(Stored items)

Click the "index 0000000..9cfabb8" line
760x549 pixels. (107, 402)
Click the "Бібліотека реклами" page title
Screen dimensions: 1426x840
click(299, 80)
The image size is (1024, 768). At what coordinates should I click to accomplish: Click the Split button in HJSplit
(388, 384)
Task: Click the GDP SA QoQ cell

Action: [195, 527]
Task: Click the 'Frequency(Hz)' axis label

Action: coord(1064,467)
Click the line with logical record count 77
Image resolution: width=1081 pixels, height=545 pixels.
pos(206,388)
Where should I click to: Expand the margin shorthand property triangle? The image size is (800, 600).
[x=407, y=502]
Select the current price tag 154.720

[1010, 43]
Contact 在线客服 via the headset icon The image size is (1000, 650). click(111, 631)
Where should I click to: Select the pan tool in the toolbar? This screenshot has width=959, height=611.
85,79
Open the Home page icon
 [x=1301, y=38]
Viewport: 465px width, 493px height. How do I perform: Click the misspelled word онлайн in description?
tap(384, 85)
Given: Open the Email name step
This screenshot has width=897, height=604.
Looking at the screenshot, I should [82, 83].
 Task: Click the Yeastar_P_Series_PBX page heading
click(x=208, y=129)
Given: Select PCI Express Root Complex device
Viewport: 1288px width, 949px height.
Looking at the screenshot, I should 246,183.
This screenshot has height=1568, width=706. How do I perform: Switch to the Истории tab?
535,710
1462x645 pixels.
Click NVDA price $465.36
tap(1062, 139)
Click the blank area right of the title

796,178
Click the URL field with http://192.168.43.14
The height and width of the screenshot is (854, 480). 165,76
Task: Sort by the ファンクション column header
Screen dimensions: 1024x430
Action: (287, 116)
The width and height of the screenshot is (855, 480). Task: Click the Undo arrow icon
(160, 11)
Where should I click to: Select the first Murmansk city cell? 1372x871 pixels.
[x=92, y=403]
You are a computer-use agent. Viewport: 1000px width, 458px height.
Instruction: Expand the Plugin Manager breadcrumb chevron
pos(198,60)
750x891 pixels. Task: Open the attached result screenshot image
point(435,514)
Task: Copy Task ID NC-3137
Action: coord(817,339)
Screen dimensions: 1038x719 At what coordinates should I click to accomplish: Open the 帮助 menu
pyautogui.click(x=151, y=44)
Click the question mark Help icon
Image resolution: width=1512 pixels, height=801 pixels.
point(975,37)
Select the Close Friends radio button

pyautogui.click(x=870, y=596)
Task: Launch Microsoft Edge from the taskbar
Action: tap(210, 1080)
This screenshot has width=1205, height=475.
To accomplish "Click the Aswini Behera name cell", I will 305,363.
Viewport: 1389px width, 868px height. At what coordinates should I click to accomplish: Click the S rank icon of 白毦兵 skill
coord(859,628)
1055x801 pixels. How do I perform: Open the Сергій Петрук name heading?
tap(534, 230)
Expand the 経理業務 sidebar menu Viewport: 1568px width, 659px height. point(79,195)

• [Activity]
Repeat each record exactly, leaving nothing out.

• [Answer space]
Click the "index 0000000..9cfabb8" line
760x549 pixels. (107, 402)
Click the "Бібліотека реклами" page title
Screen dimensions: 1426x840
click(299, 80)
The image size is (1024, 768). At what coordinates should I click to accomplish: Click the Split button in HJSplit
(388, 384)
Task: Click the GDP SA QoQ cell

Action: [195, 527]
Task: Click the 'Frequency(Hz)' axis label

Action: coord(1064,467)
Click the line with logical record count 77
Image resolution: width=1081 pixels, height=545 pixels.
pos(206,388)
Where should I click to: Expand the margin shorthand property triangle? The image size is (800, 600).
[x=407, y=502]
Select the current price tag 154.720

[1010, 43]
Contact 在线客服 via the headset icon The image size is (1000, 650). click(111, 631)
Where should I click to: Select the pan tool in the toolbar? This screenshot has width=959, height=611.
85,79
Open the Home page icon
 [x=1301, y=38]
Viewport: 465px width, 493px height. How do I perform: Click the misspelled word онлайн in description?
tap(384, 85)
Given: Open the Email name step
This screenshot has width=897, height=604.
Looking at the screenshot, I should [82, 83].
 Task: Click the Yeastar_P_Series_PBX page heading
click(x=208, y=129)
Given: Select PCI Express Root Complex device
Viewport: 1288px width, 949px height.
Looking at the screenshot, I should 246,183.
This screenshot has height=1568, width=706. How do I perform: Switch to the Истории tab?
535,710
1462x645 pixels.
Click NVDA price $465.36
tap(1062, 139)
Click the blank area right of the title

796,178
Click the URL field with http://192.168.43.14
The height and width of the screenshot is (854, 480). 165,76
Task: Sort by the ファンクション column header
Screen dimensions: 1024x430
Action: (287, 116)
The width and height of the screenshot is (855, 480). Task: Click the Undo arrow icon
(160, 11)
Where should I click to: Select the first Murmansk city cell? 1372x871 pixels.
[x=92, y=403]
You are a computer-use agent. Viewport: 1000px width, 458px height.
Instruction: Expand the Plugin Manager breadcrumb chevron
pos(198,60)
750x891 pixels. Task: Open the attached result screenshot image
point(435,514)
Task: Copy Task ID NC-3137
Action: coord(817,339)
Screen dimensions: 1038x719 At what coordinates should I click to accomplish: Open the 帮助 menu
pyautogui.click(x=151, y=44)
Click the question mark Help icon
Image resolution: width=1512 pixels, height=801 pixels.
point(975,37)
Select the Close Friends radio button

pyautogui.click(x=870, y=596)
Task: Launch Microsoft Edge from the taskbar
Action: tap(210, 1080)
This screenshot has width=1205, height=475.
To accomplish "Click the Aswini Behera name cell", I will 305,363.
Viewport: 1389px width, 868px height. At what coordinates should I click to accomplish: Click the S rank icon of 白毦兵 skill
coord(859,628)
1055x801 pixels. How do I perform: Open the Сергій Петрук name heading?
tap(534, 230)
Expand the 経理業務 sidebar menu Viewport: 1568px width, 659px height. point(79,195)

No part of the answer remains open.